Records for the exercise:
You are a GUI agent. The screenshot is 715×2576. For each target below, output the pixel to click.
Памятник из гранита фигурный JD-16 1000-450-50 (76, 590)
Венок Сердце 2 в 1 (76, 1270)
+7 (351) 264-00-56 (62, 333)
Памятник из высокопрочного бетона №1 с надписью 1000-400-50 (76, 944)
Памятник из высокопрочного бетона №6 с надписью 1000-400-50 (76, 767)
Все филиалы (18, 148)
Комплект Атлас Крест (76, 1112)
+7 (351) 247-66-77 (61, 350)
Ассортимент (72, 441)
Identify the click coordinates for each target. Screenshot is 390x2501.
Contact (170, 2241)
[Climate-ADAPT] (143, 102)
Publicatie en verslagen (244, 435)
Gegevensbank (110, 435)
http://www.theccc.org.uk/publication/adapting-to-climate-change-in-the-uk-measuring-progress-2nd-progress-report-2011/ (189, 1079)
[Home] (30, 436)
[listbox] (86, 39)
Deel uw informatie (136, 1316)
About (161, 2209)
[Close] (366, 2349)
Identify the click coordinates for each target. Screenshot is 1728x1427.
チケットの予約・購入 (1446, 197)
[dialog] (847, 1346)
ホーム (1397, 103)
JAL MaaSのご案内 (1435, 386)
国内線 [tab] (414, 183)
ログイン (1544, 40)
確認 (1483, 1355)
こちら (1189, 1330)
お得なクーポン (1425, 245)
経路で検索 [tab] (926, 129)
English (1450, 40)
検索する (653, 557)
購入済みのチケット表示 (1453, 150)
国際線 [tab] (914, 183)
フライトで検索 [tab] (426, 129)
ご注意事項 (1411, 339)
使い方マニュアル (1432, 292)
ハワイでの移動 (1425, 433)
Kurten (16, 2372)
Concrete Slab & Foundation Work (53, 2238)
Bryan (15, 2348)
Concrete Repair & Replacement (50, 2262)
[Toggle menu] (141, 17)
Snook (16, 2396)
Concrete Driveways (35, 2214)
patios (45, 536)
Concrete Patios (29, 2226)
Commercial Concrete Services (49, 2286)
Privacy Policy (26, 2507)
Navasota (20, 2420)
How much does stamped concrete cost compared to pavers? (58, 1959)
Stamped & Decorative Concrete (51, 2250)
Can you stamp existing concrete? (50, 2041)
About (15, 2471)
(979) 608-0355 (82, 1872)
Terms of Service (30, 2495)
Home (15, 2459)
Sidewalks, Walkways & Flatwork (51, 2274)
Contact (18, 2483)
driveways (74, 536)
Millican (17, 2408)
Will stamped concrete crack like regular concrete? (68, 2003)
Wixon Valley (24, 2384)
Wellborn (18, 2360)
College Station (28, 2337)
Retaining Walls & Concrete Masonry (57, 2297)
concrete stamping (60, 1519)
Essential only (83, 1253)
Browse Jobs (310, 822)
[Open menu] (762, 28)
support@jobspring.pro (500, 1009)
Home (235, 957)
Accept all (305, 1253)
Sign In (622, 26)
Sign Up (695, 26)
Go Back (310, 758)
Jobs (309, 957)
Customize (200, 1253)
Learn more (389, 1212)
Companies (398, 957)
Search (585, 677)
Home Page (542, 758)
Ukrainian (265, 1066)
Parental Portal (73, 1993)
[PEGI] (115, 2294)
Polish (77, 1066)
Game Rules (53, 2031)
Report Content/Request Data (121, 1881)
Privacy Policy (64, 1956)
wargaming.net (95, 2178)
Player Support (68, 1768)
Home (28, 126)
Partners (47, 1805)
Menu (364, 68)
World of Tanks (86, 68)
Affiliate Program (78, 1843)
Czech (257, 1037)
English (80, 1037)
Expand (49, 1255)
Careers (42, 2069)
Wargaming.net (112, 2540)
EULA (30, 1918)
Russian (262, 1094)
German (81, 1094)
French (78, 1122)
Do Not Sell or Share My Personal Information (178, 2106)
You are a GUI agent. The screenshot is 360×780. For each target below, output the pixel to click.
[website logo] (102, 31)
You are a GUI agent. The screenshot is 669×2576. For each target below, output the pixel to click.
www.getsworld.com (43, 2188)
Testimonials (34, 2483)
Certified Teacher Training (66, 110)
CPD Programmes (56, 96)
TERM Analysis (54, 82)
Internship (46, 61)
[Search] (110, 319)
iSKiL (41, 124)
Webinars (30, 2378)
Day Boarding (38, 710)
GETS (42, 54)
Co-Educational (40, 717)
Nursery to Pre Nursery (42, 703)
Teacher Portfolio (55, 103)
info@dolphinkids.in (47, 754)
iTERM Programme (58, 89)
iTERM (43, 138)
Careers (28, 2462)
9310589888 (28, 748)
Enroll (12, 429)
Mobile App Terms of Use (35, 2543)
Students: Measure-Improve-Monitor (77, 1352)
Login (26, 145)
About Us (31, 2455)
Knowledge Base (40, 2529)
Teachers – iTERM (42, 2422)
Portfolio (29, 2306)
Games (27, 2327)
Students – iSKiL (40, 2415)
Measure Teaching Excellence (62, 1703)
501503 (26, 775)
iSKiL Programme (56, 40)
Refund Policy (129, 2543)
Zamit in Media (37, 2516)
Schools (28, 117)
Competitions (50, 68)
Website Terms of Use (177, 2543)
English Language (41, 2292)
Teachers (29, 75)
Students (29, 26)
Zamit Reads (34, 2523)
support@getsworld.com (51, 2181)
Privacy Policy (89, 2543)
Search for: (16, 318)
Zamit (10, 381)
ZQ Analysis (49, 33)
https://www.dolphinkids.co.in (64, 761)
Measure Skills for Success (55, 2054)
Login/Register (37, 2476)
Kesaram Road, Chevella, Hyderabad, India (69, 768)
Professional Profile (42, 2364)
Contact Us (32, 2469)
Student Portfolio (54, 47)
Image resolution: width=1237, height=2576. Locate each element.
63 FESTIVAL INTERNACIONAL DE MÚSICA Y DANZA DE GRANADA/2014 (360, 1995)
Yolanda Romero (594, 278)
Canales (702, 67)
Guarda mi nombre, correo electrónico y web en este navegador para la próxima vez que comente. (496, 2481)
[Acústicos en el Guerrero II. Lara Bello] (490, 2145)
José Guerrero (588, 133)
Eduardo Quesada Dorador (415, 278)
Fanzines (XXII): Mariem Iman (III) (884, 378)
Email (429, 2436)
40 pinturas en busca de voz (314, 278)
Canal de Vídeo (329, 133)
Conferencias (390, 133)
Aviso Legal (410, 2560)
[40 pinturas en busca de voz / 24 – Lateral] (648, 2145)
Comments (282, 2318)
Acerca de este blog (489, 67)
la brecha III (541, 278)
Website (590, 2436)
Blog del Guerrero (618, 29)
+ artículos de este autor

Your instructions: Restate every entry exactly. Leave nothing out.

Response:
You are a GUI agent. The screenshot is 715×2576. For each target below, output the pixel to click.
Памятник из гранита фигурный JD-16 1000-450-50 (76, 590)
Венок Сердце 2 в 1 (76, 1270)
+7 (351) 264-00-56 (62, 333)
Памятник из высокопрочного бетона №1 с надписью 1000-400-50 (76, 944)
Памятник из высокопрочного бетона №6 с надписью 1000-400-50 (76, 767)
Все филиалы (18, 148)
Комплект Атлас Крест (76, 1112)
+7 (351) 247-66-77 (61, 350)
Ассортимент (72, 441)
Identify the click coordinates for each target. Screenshot is 390x2501.
Contact (170, 2241)
[Climate-ADAPT] (143, 102)
Publicatie en verslagen (244, 435)
Gegevensbank (110, 435)
http://www.theccc.org.uk/publication/adapting-to-climate-change-in-the-uk-measuring-progress-2nd-progress-report-2011/ (189, 1079)
[Home] (30, 436)
[listbox] (86, 39)
Deel uw informatie (136, 1316)
About (161, 2209)
[Close] (366, 2349)
Identify the click coordinates for each target. Screenshot is 1728x1427.
チケットの予約・購入 (1446, 197)
[dialog] (847, 1346)
ホーム (1397, 103)
JAL MaaSのご案内 (1435, 386)
国内線 [tab] (414, 183)
ログイン (1544, 40)
確認 (1483, 1355)
こちら (1189, 1330)
お得なクーポン (1425, 245)
経路で検索 [tab] (926, 129)
English (1450, 40)
検索する (653, 557)
購入済みのチケット表示 (1453, 150)
国際線 [tab] (914, 183)
フライトで検索 [tab] (426, 129)
ご注意事項 (1411, 339)
使い方マニュアル (1432, 292)
ハワイでの移動 (1425, 433)
Kurten (16, 2372)
Concrete Slab & Foundation Work (53, 2238)
Bryan (15, 2348)
Concrete Repair & Replacement (50, 2262)
[Toggle menu] (141, 17)
Snook (16, 2396)
Concrete Driveways (35, 2214)
patios (45, 536)
Concrete Patios (29, 2226)
Commercial Concrete Services (49, 2286)
Privacy Policy (26, 2507)
Navasota (20, 2420)
How much does stamped concrete cost compared to pavers? (58, 1959)
Stamped & Decorative Concrete (51, 2250)
Can you stamp existing concrete? (50, 2041)
About (15, 2471)
(979) 608-0355 (82, 1872)
Terms of Service (30, 2495)
Home (15, 2459)
Sidewalks, Walkways & Flatwork (51, 2274)
Contact (18, 2483)
driveways (74, 536)
Millican (17, 2408)
Will stamped concrete crack like regular concrete? (68, 2003)
Wixon Valley (24, 2384)
Wellborn (18, 2360)
College Station (28, 2337)
Retaining Walls & Concrete Masonry (57, 2297)
concrete stamping (60, 1519)
Essential only (83, 1253)
Browse Jobs (310, 822)
[Open menu] (762, 28)
support@jobspring.pro (500, 1009)
Home (235, 957)
Accept all (305, 1253)
Sign In (622, 26)
Sign Up (695, 26)
Go Back (310, 758)
Jobs (309, 957)
Customize (200, 1253)
Learn more (389, 1212)
Companies (398, 957)
Search (585, 677)
Home Page (542, 758)
Ukrainian (265, 1066)
Parental Portal (73, 1993)
[PEGI] (115, 2294)
Polish (77, 1066)
Game Rules (53, 2031)
Report Content/Request Data (121, 1881)
Privacy Policy (64, 1956)
wargaming.net (95, 2178)
Player Support (68, 1768)
Home (28, 126)
Partners (47, 1805)
Menu (364, 68)
World of Tanks (86, 68)
Affiliate Program (78, 1843)
Czech (257, 1037)
English (80, 1037)
Expand (49, 1255)
Careers (42, 2069)
Wargaming.net (112, 2540)
EULA (30, 1918)
Russian (262, 1094)
German (81, 1094)
French (78, 1122)
Do Not Sell or Share My Personal Information (178, 2106)
You are a GUI agent. The screenshot is 360×780. For each target below, output the pixel to click.
[website logo] (102, 31)
You are a GUI agent. The screenshot is 669×2576. For each target below, output the pixel to click.
www.getsworld.com (43, 2188)
Testimonials (34, 2483)
Certified Teacher Training (66, 110)
CPD Programmes (56, 96)
TERM Analysis (54, 82)
Internship (46, 61)
[Search] (110, 319)
iSKiL (41, 124)
Webinars (30, 2378)
Day Boarding (38, 710)
GETS (42, 54)
Co-Educational (40, 717)
Nursery to Pre Nursery (42, 703)
Teacher Portfolio (55, 103)
info@dolphinkids.in (47, 754)
iTERM Programme (58, 89)
iTERM (43, 138)
Careers (28, 2462)
9310589888 (28, 748)
Enroll (12, 429)
Mobile App Terms of Use (35, 2543)
Students: Measure-Improve-Monitor (77, 1352)
Login (26, 145)
About Us (31, 2455)
Knowledge Base (40, 2529)
Teachers – iTERM (42, 2422)
Portfolio (29, 2306)
Games (27, 2327)
Students – iSKiL (40, 2415)
Measure Teaching Excellence (62, 1703)
501503 (26, 775)
iSKiL Programme (56, 40)
Refund Policy (129, 2543)
Zamit in Media (37, 2516)
Schools (28, 117)
Competitions (50, 68)
Website Terms of Use (177, 2543)
English Language (41, 2292)
Teachers (29, 75)
Students (29, 26)
Zamit Reads (34, 2523)
support@getsworld.com (51, 2181)
Privacy Policy (89, 2543)
Search for: (16, 318)
Zamit (10, 381)
ZQ Analysis (49, 33)
https://www.dolphinkids.co.in (64, 761)
Measure Skills for Success (55, 2054)
Login/Register (37, 2476)
Kesaram Road, Chevella, Hyderabad, India (69, 768)
Professional Profile (42, 2364)
Contact Us (32, 2469)
Student Portfolio (54, 47)
Image resolution: width=1237, height=2576. Locate each element.
63 FESTIVAL INTERNACIONAL DE MÚSICA Y DANZA DE GRANADA/2014 (360, 1995)
Yolanda Romero (594, 278)
Canales (702, 67)
Guarda mi nombre, correo electrónico y web en este navegador para la próxima vez que comente. (496, 2481)
[Acústicos en el Guerrero II. Lara Bello] (490, 2145)
José Guerrero (588, 133)
Eduardo Quesada Dorador (415, 278)
Fanzines (XXII): Mariem Iman (III) (884, 378)
Email (429, 2436)
40 pinturas en busca de voz (314, 278)
Canal de Vídeo (329, 133)
Conferencias (390, 133)
Aviso Legal (410, 2560)
[40 pinturas en busca de voz / 24 – Lateral] (648, 2145)
Comments (282, 2318)
Acerca de este blog (489, 67)
la brecha III (541, 278)
Website (590, 2436)
Blog del Guerrero (618, 29)
+ artículos de este autor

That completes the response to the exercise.